[Stored data entries]
■ ■ ■
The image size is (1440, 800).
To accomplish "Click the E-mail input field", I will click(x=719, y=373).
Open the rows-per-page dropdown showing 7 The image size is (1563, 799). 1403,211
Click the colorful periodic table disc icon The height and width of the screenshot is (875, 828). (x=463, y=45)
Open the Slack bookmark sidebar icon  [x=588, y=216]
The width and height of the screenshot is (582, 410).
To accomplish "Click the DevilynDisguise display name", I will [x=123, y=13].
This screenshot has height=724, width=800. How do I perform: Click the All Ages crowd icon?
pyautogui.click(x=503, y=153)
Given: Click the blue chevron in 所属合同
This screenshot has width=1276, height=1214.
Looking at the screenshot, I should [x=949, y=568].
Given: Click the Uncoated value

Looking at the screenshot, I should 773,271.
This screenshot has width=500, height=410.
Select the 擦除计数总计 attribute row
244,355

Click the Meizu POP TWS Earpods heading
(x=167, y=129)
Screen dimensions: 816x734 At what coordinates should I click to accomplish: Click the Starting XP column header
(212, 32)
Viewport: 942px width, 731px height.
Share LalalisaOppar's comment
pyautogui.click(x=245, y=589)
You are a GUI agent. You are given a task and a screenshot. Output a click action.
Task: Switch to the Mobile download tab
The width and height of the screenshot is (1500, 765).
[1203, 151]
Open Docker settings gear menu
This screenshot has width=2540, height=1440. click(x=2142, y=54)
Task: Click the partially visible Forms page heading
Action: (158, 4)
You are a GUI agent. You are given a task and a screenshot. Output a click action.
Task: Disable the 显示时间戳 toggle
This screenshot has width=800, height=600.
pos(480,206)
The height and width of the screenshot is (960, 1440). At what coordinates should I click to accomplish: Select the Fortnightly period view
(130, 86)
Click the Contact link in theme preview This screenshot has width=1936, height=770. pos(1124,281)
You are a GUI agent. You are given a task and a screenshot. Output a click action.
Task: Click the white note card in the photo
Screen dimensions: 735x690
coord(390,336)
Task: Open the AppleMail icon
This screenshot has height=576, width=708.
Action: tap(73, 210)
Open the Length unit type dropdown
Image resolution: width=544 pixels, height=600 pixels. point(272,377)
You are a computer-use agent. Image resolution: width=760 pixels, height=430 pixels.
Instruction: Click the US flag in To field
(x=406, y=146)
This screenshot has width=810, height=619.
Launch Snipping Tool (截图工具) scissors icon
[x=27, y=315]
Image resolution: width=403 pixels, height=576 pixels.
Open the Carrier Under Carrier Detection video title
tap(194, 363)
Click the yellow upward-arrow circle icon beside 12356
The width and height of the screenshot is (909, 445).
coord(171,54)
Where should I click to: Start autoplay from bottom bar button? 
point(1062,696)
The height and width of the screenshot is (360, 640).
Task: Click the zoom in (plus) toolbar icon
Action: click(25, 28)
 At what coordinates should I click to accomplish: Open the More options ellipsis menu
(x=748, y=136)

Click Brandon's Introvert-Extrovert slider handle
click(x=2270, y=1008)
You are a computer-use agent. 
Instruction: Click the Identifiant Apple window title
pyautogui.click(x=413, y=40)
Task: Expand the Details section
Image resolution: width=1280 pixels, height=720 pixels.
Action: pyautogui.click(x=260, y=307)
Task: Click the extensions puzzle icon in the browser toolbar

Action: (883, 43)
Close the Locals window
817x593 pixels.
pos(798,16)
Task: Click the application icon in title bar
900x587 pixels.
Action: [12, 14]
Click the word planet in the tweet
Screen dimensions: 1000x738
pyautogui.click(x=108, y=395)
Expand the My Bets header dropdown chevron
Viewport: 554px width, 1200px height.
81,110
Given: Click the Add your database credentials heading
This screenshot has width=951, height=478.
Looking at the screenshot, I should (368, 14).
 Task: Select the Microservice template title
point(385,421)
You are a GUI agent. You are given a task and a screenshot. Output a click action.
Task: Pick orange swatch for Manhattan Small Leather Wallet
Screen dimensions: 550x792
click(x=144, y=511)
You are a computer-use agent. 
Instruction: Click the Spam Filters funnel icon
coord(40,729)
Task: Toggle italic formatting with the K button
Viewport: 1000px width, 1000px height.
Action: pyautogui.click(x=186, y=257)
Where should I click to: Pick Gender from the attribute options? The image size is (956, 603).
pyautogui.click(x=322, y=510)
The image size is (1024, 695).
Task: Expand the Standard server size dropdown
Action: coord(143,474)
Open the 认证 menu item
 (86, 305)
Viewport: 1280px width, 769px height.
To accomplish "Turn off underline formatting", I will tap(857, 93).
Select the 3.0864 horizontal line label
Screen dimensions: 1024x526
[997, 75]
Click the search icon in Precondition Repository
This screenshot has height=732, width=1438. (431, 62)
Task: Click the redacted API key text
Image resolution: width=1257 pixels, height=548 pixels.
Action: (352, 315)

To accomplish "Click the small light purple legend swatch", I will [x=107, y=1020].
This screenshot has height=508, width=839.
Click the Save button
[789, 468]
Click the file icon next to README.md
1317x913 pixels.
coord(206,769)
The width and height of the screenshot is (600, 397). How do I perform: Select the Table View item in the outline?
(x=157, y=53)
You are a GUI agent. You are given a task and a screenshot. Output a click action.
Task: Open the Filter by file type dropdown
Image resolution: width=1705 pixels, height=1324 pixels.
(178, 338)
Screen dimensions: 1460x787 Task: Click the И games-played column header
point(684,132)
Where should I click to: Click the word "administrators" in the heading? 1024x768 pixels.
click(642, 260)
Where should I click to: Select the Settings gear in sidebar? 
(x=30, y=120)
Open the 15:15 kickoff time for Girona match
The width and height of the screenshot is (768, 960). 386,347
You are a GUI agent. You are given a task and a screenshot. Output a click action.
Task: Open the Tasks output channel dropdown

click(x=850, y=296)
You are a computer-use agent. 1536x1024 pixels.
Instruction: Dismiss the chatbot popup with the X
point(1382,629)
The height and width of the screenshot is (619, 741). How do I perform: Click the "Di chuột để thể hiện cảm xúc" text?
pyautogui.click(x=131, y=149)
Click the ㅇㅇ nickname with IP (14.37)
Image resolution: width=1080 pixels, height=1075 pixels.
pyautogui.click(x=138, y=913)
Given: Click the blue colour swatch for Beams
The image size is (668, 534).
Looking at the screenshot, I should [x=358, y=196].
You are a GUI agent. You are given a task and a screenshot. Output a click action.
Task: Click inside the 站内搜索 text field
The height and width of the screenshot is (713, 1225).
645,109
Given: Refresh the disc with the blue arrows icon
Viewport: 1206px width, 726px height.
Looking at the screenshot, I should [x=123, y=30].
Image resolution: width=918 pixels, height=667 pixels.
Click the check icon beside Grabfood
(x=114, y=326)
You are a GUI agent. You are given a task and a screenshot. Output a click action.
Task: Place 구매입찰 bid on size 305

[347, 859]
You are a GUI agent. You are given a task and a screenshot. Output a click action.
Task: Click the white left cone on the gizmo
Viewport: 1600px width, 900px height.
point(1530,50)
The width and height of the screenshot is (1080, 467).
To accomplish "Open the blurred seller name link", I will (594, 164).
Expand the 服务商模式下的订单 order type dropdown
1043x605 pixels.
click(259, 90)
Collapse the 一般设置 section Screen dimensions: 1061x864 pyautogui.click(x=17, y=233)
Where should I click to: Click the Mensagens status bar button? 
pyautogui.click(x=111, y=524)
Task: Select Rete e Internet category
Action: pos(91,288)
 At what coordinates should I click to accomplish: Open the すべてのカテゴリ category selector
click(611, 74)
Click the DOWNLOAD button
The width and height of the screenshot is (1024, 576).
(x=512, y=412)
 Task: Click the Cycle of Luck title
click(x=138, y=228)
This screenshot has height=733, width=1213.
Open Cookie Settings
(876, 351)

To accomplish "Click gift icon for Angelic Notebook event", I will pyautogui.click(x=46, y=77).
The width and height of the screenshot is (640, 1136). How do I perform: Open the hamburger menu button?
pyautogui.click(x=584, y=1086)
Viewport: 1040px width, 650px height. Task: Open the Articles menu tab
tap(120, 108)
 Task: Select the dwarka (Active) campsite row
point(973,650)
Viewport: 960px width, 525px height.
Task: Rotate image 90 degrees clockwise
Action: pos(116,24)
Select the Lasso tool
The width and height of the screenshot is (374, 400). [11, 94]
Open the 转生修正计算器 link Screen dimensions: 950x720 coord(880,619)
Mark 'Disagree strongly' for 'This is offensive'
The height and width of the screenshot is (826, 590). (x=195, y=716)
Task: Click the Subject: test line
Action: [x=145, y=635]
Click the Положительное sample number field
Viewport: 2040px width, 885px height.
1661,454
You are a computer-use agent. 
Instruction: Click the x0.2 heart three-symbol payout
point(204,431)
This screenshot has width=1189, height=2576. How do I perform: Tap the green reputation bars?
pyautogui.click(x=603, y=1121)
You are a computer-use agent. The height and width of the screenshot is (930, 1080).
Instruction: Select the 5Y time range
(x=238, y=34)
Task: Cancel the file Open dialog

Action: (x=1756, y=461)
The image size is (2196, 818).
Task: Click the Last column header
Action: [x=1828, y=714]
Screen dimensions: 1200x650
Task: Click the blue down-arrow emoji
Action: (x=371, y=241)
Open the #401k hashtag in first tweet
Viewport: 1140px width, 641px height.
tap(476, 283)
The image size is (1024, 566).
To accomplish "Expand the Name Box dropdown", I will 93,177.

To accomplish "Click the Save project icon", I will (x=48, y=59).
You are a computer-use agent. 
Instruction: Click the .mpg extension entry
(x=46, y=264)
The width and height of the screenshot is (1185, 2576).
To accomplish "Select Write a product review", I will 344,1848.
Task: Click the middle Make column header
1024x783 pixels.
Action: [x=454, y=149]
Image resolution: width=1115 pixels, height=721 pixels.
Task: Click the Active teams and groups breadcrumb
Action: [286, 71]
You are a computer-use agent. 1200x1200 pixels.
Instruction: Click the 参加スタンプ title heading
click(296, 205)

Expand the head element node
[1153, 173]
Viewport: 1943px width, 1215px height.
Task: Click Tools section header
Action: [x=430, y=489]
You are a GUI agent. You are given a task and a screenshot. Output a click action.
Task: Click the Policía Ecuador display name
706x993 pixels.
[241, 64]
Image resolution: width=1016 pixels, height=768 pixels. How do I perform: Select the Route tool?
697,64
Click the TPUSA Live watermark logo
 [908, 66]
■ ■ ■
All lines above holding the word "link" make up the answer; copy each one.

Click the Contact link in theme preview This screenshot has width=1936, height=770. pos(1124,281)
To accomplish "Open the blurred seller name link", I will (594, 164).
Open the 转生修正计算器 link Screen dimensions: 950x720 coord(880,619)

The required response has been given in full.